Creamy Coffee Ice Cream

Coffee ice cream on a plate

No-Churn Coffee Ice Cream.

Great homemade ice cream doesn’t need a fancy appliance, just a few simple ingredients and a love for flavour.

This recipe combines my two great loves, coffee and ice cream, into one silky, indulgent treat. It’s wonderfully simple: whisk everything together, pop it into the freezer, and wait for magic to happen. I love making this for a summer BBQ, it’s the kind of dessert that feels like a reward at the end of a warm afternoon. Whether served on its own or alongside a slice of something chocolatey, it’s guaranteed to disappear quickly.

Rich, refreshing, and irresistibly smooth, this coffee ice cream is proof that the best desserts don’t need to be complicated. Just a bit of time, a touch of patience, and a spoon ready for that first taste.

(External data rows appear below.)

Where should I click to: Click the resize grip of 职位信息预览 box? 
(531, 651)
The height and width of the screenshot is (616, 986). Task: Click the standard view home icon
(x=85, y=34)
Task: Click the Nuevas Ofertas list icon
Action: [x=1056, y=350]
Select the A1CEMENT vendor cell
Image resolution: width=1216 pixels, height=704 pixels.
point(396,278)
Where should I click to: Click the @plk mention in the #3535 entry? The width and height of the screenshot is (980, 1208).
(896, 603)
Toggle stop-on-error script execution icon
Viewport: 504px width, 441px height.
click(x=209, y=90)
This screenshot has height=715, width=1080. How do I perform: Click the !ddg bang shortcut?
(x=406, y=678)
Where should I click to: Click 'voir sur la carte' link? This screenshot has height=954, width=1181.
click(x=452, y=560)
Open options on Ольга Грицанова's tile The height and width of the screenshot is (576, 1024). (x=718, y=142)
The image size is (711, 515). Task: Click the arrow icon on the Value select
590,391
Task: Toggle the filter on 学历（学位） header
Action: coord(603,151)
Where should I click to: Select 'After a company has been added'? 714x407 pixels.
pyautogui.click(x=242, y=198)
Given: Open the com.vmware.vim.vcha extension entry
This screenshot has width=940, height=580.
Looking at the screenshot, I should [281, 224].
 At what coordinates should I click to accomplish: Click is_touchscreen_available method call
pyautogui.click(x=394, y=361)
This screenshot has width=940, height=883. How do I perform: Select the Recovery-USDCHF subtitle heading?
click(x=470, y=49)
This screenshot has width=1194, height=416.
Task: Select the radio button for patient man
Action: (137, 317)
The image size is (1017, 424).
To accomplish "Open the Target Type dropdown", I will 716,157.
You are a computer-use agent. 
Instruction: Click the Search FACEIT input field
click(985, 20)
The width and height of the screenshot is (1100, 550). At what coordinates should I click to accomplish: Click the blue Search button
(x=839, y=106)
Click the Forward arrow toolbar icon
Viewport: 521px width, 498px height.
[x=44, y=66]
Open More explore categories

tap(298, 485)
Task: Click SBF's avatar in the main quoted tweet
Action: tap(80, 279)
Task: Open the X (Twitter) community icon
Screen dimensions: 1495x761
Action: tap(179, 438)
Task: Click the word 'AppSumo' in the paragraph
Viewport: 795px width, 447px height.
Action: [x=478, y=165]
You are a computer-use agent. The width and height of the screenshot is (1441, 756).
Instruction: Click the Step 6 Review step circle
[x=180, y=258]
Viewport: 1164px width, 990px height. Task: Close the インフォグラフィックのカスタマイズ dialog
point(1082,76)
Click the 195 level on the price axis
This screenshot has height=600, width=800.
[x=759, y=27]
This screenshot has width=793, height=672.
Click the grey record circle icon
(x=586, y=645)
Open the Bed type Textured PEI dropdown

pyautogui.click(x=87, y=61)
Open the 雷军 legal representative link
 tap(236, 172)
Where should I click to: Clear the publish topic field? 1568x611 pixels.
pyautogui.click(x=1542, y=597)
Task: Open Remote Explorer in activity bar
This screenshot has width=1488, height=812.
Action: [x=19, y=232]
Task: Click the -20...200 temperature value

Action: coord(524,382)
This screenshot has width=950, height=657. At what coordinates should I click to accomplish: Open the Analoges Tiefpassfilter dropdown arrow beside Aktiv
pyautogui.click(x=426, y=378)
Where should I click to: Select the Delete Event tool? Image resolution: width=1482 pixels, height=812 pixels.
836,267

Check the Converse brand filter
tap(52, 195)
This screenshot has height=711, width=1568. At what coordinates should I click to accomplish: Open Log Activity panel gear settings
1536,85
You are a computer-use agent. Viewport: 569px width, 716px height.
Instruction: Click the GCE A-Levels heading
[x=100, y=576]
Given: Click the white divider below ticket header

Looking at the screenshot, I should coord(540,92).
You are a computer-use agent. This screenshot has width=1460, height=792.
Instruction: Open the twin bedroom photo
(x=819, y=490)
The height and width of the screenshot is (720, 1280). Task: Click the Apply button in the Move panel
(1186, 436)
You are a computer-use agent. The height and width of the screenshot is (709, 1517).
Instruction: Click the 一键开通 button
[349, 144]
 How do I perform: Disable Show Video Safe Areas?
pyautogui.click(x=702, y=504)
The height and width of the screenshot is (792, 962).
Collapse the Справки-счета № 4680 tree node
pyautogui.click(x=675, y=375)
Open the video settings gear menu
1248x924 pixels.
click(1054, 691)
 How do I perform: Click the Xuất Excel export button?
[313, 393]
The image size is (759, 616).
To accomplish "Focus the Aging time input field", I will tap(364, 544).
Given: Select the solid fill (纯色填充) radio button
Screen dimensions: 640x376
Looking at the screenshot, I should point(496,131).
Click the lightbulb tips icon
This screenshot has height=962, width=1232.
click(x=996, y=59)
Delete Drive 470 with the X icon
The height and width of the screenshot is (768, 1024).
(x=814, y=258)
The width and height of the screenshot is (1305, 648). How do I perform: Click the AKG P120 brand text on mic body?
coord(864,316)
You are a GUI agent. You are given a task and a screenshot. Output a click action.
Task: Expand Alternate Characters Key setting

The best part of this recipe, is you can substitute the Coffee flavoured ingredients for almost anything.

Ingredients

  • 600ml double cream (Double Cream has a higher fat content which makes the Ice cream smoother and richer)

  • 350g condensed milk

  • 4 tbsp instant coffee powder

  • 4 tbsp espresso liqueur (optional, but adds depth - I prefer Kahlua)

Method

In a large bowl, whisk all ingredients together until soft peaks form.
Pour into an air tight container and freeze for at least 6 hours or overnight.
Scoop and serve straight from the freezer.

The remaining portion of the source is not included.